Já as culturas matrilocais invertem essa lógica: maridos passam a integrar as unidades familiares das mulheres, e os filhos são considerados membros da linhagem da mãe, e não da do pai.

É possível detectar padrões desse tipo por meio do genoma levando em conta dois tipos diferentes de herança genética. De um lado, há o chamado mtDNA ou DNA mitocondrial, presente apenas nas mitocôndrias, estruturas que produzem energia para as células. Em geral, o mtDNA só é passado de mãe para filho ou filha (na geração seguinte, apenas a filha transmitirá a mesma variante de mtDNA para seus rebentos).

Já do lado paterno da equação há o cromossomo Y, cuja presença, na maior parte dos casos, leva o indivíduo a se desenvolver como membro do sexo masculino. Nesse caso, o cromossomo Y costuma ser transmitido apenas de pai para filho homem.

Ocorre que, entre os antigos celtas do lugarejo de Winterborne Kingston, nada menos que metade das pessoas carrega um único tipo de mtDNA muito específico. Trata-se do chamado haplogrupo U5b1, que é bastante raro —apenas 3 em cada 100 mil pessoas analisadas hoje o carregam, e é a primeira vez que ele aparece em contextos arqueológicos.

Ao mesmo tempo, porém, a diversidade do cromossomo Y no mesmo local é alta, o que indica a presença de homens descendentes de famílias bem diferentes entre si. E o resto do genoma dos antigos moradores também não mostra sinais de casamentos entre parentes. Essas peças, quando montadas juntas, sugerem que se tratava de uma população em que muitas gerações de mulheres aparentadas ficavam no lugar, mas sempre se casavam com homens vindos de fora.

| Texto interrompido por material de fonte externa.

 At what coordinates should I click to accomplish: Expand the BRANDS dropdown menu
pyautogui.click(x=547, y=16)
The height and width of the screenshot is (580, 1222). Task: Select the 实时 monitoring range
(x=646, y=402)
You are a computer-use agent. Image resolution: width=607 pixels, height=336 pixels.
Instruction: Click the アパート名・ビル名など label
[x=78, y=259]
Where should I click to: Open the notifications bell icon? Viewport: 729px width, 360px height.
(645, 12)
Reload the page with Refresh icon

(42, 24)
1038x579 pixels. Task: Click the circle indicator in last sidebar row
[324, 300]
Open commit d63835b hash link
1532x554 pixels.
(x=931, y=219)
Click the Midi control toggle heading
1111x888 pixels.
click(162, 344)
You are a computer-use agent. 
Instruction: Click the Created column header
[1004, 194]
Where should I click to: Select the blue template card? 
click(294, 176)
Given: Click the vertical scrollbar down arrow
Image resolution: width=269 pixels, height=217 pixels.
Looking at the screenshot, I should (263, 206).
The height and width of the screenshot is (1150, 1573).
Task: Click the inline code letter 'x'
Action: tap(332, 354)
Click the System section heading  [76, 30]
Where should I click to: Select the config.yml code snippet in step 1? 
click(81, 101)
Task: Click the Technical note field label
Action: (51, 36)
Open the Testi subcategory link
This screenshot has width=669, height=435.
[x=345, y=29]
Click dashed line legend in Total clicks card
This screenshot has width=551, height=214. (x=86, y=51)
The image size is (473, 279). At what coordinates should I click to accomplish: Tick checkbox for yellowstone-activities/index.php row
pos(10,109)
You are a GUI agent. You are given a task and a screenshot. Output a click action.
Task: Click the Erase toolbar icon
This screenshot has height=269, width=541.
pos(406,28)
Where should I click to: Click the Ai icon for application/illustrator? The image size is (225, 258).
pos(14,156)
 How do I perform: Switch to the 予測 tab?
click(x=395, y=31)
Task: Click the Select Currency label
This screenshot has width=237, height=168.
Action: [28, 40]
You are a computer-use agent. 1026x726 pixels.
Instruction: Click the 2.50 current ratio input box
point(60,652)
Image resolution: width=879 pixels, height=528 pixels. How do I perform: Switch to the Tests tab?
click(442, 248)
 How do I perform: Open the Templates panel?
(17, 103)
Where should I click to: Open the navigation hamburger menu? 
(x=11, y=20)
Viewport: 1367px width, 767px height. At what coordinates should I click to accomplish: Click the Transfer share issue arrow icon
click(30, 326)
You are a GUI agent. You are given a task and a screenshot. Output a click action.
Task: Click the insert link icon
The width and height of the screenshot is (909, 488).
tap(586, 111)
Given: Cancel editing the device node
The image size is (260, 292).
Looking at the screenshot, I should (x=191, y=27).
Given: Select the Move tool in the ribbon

O mais interessante é que não parece se tratar de um caso único. A equipe fez um pente-fino em dados genômicos já publicados sobre outros sítios arqueológicos da Europa (156, no total). A ideia era achar outros locais em que o padrão contrastante entre mtDNA e cromossomo Y aparecia. Resultado: os 11 casos que mais destoam do padrão patrilocal são todos britânicos e correspondem à Idade do Ferro, mesmo período de Winterborne Kingston (com exceção de um, mais antigo, da Idade do Bronze).

A grande questão, claro, é saber como e por que a prática da matrilocalidade se desenvolveu entre os celtas britânicos.

Um estudo recente com grupos celtas do continente, no sudoeste da atual Alemanha, mostrou sinais de relações dinásticas entre nobres pelo lado materno. Já relatos de Júlio César, general e político romano que tentou conquistar os territórios britânicos no século 1º a.C., menciona o fato de que mulheres da região podiam ter mais de um marido, e outros textos da época do Império Romano falam de rainhas poderosas entre os bretões. O tema chegou a ser explorado até por romances de fantasia, como a série “As Brumas de Avalon”.

Para Lara Cassidy, ainda é cedo para dizer se o costume foi importado dos celtas do continente ou surgiu na ilha.

“Sem dados genéticos apropriados do continente, não temos como saber. Algumas sociedades podem fazer a transição para a matrilocalidade de forma independente por muitas razões diferentes, incluindo padrões de guerra [quando maridos passam muito tempo longe de casa lutando, por exemplo]. Temos de aguardar a chegada de mais dados da França e de outras regiões célticas”, analisa ela.